PHILADELPHIA, PA & SEATTLE, WA — Comcast Corp. (NASDAQ: CMCSA) and Amazon.com Inc. (NASDAQ: AMZN) are pushing cloud gaming further into the living room, announcing that Amazon Luna is now available on millions of Xfinity TV and streaming devices across the United States.
The launch allows Xfinity customers with eligible X1 set-top boxes or Xfinity Xumo Stream Boxes to play Amazon Luna games directly through their televisions, without a dedicated gaming console or downloads. The service sits alongside traditional TV, streaming apps, and on-demand content, reflecting a broader effort to merge gaming into mainstream home entertainment.
Through Amazon Luna, Xfinity customers can access a growing catalog of high-profile titles such as Hogwarts Legacy and Indiana Jones and the Great Circle, along with family- and party-friendly games including Courtroom Chaos: Starring Snoop Dogg and The Jackbox Party Pack 9. Prime members can play more than 50 games at no additional cost, while Luna Premium subscribers can access an expanded library.
Customers can launch the service by saying “Luna” into the Xfinity voice remote and signing in with an Amazon Prime or Luna subscription. Games can be played using a Luna controller or compatible Bluetooth controllers. Some GameNight titles are designed for group play without a controller, allowing participants to join using their smartphones.
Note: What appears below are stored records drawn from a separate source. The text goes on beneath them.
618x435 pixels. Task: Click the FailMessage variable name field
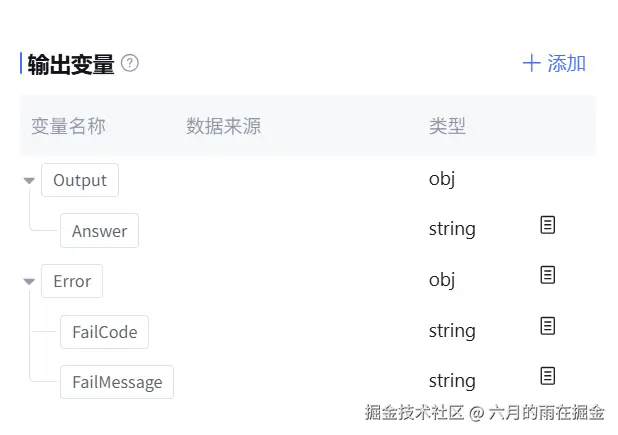point(117,382)
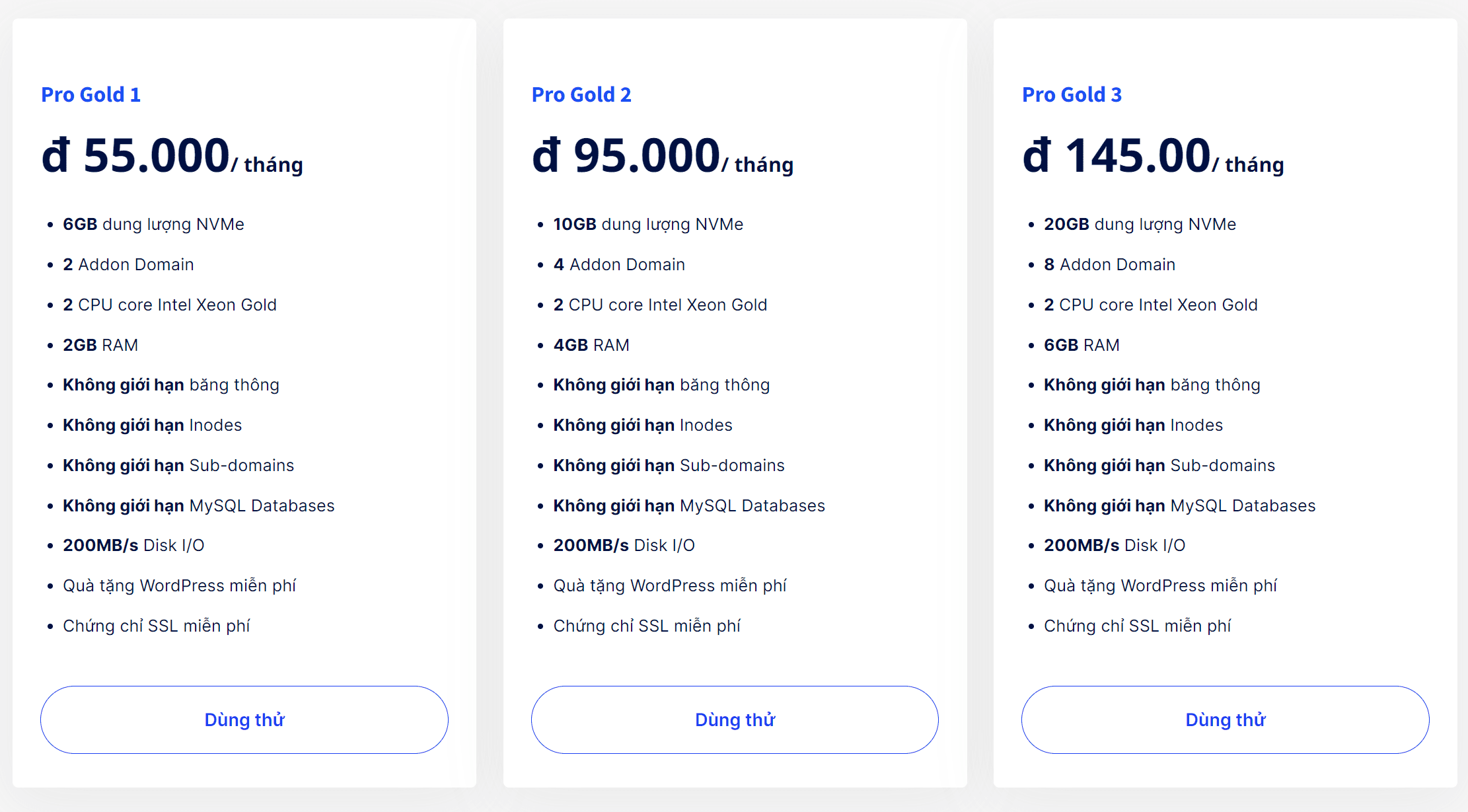1468x812 pixels.
Task: Click 200MB/s Disk I/O in Pro Gold 3
Action: pyautogui.click(x=1115, y=546)
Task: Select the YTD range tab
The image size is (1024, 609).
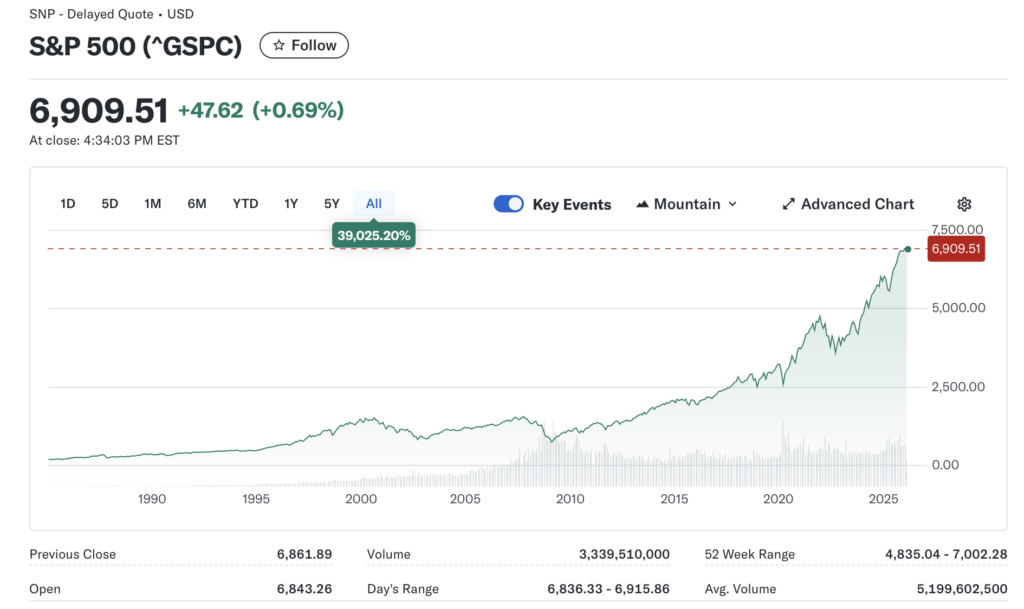Action: (x=245, y=204)
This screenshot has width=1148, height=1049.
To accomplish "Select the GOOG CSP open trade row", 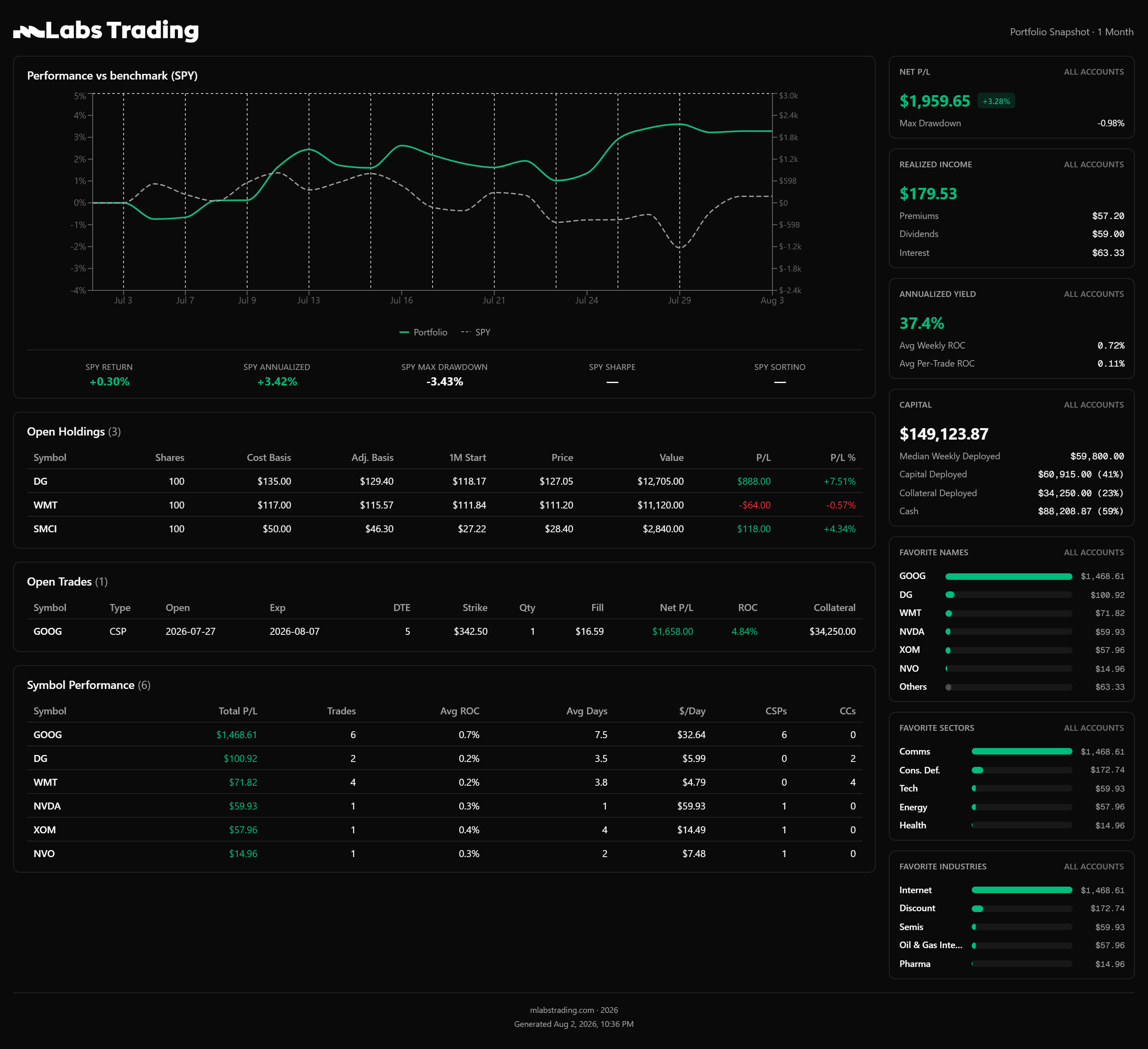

Amazon Luna General Manager Jeff Gattis said the partnership with Comcast significantly expands Luna’s reach, positioning cloud gaming in more homes and making high-quality games easier to access for casual and experienced players alike. He said the collaboration aligns with Amazon’s goal of reducing friction between players and games.
Comcast executives framed the move as part of a broader strategy to redefine gaming on the television. Fraser Stirling, Comcast’s global chief product officer, said combining high-speed broadband with Xfinity’s entertainment platform allows customers to jump into cloud gaming instantly, eliminating hardware barriers that have traditionally limited adoption.
The experience is powered by Comcast’s Entertainment OS, the software platform that underpins Xfinity and Xumo devices in the U.S., Sky platforms in the U.K. and Europe, and partner deployments globally. Comcast said the operating system allows cloud gaming, live TV, streaming apps, and on-demand content to coexist within a single interface, using voice search and personalization to surface content.
Comcast plans to extend Amazon Luna to additional Entertainment OS-powered devices worldwide, working with partners such as Rogers in Canada and Foxtel in Australia, as cloud gaming demand grows.
The companies are betting that network performance will be a decisive factor. Comcast said its Xfinity network is engineered for low-latency applications, with multi-gig speeds designed to support real-time gaming. Gaming-related traffic on the Xfinity network has increased 30 percent over the past year, putting it on track to double every three years, according to the company.
As streamed entertainment now accounts for more than 70 percent of total network traffic, Comcast and Amazon are positioning cloud gaming not as a niche product, but as a core pillar of the next generation of home entertainment.